## ASSIGNMENT
Of the lines below, copy those that hold the word "computer".

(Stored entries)
★ ★ ★ ★ ★

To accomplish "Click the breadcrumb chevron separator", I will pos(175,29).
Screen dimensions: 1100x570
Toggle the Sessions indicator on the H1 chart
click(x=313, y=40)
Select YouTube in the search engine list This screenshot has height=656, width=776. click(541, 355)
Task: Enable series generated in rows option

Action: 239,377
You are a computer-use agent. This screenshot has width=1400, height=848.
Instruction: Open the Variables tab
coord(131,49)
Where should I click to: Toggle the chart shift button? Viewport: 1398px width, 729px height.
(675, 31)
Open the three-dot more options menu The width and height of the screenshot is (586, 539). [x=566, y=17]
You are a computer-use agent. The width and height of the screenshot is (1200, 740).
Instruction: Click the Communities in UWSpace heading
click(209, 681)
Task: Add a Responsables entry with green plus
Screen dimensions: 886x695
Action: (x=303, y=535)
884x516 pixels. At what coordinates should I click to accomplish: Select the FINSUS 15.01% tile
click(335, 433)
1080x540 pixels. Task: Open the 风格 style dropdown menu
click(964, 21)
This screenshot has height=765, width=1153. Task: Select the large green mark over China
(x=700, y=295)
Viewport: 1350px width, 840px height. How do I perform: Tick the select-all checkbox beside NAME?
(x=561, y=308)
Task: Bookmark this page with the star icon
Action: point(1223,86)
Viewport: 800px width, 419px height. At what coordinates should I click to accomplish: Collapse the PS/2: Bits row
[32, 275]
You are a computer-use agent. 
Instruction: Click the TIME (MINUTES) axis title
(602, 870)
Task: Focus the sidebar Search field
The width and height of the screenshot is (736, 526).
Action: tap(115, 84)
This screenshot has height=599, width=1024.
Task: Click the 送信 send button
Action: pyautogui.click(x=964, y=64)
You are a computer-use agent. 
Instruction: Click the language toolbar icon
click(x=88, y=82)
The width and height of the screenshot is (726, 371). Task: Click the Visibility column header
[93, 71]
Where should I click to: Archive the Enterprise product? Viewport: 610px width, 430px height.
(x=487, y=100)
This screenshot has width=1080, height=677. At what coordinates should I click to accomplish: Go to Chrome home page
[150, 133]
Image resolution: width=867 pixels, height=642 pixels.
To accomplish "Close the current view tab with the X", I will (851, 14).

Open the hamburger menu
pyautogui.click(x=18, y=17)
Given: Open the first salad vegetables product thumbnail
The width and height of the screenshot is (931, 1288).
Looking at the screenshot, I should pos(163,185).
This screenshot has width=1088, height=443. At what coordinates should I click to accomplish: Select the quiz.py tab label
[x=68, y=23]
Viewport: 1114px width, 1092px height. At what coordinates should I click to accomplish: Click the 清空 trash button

★ ★ ★ ★ ★

## SOLVED PROBLEM
You are a computer-use agent. This screenshot has width=1400, height=848.
You are a computer-use agent. The width and height of the screenshot is (1200, 740).
You are a computer-use agent. 
You are a computer-use agent. 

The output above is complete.